Imagine não ter mais aquela preocupação mensal com a conta de luz. Um novo cenário chega para as famílias de baixa renda no Brasil, trazendo ajuda financeira e esperança.
Recentemente aprovada pela Câmara dos Deputados e pelo Senado, uma medida provisória em 2025 deve transformar a vida de cerca de 4,5 milhões de famílias ao garantir tarifa zero ou desconto na fatura de energia elétrica para consumidores que atendam a critérios específicos.
O benefício, que já estava valendo de forma provisória, agora depende apenas da sanção presidencial para se tornar lei definitiva, prometendo avanços no acesso à energia e justiça social. Mas como funcionará esse novo sistema de gratuidade e quem será realmente contemplado? Confira os detalhes a seguir.
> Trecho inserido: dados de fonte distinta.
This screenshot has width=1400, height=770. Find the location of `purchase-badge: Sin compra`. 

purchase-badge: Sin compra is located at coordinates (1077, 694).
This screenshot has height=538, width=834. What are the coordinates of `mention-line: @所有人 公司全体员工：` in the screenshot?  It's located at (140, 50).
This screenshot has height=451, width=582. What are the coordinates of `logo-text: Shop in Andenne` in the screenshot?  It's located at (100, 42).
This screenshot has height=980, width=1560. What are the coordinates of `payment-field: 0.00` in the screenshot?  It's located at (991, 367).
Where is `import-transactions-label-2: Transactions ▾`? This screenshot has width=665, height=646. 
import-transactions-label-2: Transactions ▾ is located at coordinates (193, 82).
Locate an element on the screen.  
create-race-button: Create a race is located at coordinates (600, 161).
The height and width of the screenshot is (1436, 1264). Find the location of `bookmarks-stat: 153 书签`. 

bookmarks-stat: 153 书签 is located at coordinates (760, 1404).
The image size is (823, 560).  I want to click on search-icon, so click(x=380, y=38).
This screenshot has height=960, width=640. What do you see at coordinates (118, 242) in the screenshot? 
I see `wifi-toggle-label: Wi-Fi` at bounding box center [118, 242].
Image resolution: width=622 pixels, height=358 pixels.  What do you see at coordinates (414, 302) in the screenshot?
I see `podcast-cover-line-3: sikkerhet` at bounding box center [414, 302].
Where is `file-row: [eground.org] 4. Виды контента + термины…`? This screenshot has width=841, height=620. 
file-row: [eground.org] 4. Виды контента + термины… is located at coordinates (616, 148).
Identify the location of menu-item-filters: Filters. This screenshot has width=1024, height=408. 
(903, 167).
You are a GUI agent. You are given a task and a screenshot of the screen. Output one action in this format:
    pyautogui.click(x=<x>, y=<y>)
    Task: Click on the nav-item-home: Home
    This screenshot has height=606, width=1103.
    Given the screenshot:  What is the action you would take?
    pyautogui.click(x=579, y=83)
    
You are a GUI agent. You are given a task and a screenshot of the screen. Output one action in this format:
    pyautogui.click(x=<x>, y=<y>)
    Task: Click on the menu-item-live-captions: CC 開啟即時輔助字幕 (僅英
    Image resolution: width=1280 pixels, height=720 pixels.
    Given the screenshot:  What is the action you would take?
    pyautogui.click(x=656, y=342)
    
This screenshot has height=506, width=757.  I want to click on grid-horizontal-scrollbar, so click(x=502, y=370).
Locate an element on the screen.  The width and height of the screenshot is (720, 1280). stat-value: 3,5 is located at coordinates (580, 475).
A nova regra estabelece que famílias de baixa renda registradas no Cadastro Único (CadÚnico) e com renda mensal por pessoa inferior ou igual a meio salário mínimo terão direito à isenção total da conta de luz, desde que o consumo não ultrapasse 80 quilowatts-hora (kWh) por mês. Para quem exceder esse limite, a cobrança será feita apenas sobre o consumo que ultrapassar os 80 kWh.
Antes da medida, a tarifa social já oferecia descontos escalonados conforme o consumo, variando de 65% até 10% para famílias que consumiam até 220 kWh por mês. Agora, o benefício máximo chega à gratuidade para os primeiros 80 kWh, tornando o acesso à energia elétrica ainda mais inclusivo.
A estimativa oficial prevê que cerca de 60 milhões de brasileiros serão impactados direta ou indiretamente pelo novo formato da tarifa social. Essa abrangência ocorre não só pela gratuidade para quem consome até 80 kWh, mas também pela extensão dos descontos para quem ultrapassa esse volume, ampliando a base de apoio às famílias vulneráveis.
O custeio da isenção na conta de luz será realizado por meio da Conta de Desenvolvimento Energético (CDE), um fundo formado por contribuições de todos os consumidores de energia do país. Assim, mantém-se o equilíbrio entre o financiamento de políticas sociais e o fortalecimento do setor elétrico nacional.
Apesar da gratuidade na energia consumida dentro do limite, algumas taxas podem seguir sendo cobradas na fatura, como a contribuição de iluminação pública e o ICMS (Imposto sobre Circulação de Mercadorias e Serviços), conforme as leis estaduais e municipais. Isso significa que, mesmo com isenção do consumo elétrico, a fatura pode não ser totalmente zerada.
No trâmite pelo Congresso, algumas propostas foram retiradas do texto final, como tarifas diferenciadas de acordo com o horário de consumo e alterações em regras de preços no mercado de energia de curto prazo. Temas relacionados à escolha do fornecedor de energia e incentivos a fontes alternativas também foram deixados para discussão em futuras regulamentações.
Além da gratuidade ou desconto na conta de luz, a medida aprovada também traz benefícios para empresas do setor, ao conceder descontos em dívidas de hidrelétricas junto à União. Para consumidores em geral, a mudança amplia a responsabilidade pelo custo da energia nuclear, que passa a ser rateada entre todos, com exceção dos beneficiários da tarifa social, a partir de 2026.
As atividades rurais foram atingidas por outro ajuste: os descontos na energia para irrigação e aquicultura deixam de seguir horários fixos, ficando os períodos de tarifa reduzida sujeitos à negociação entre consumidores e distribuidoras, dentro de diretrizes federais.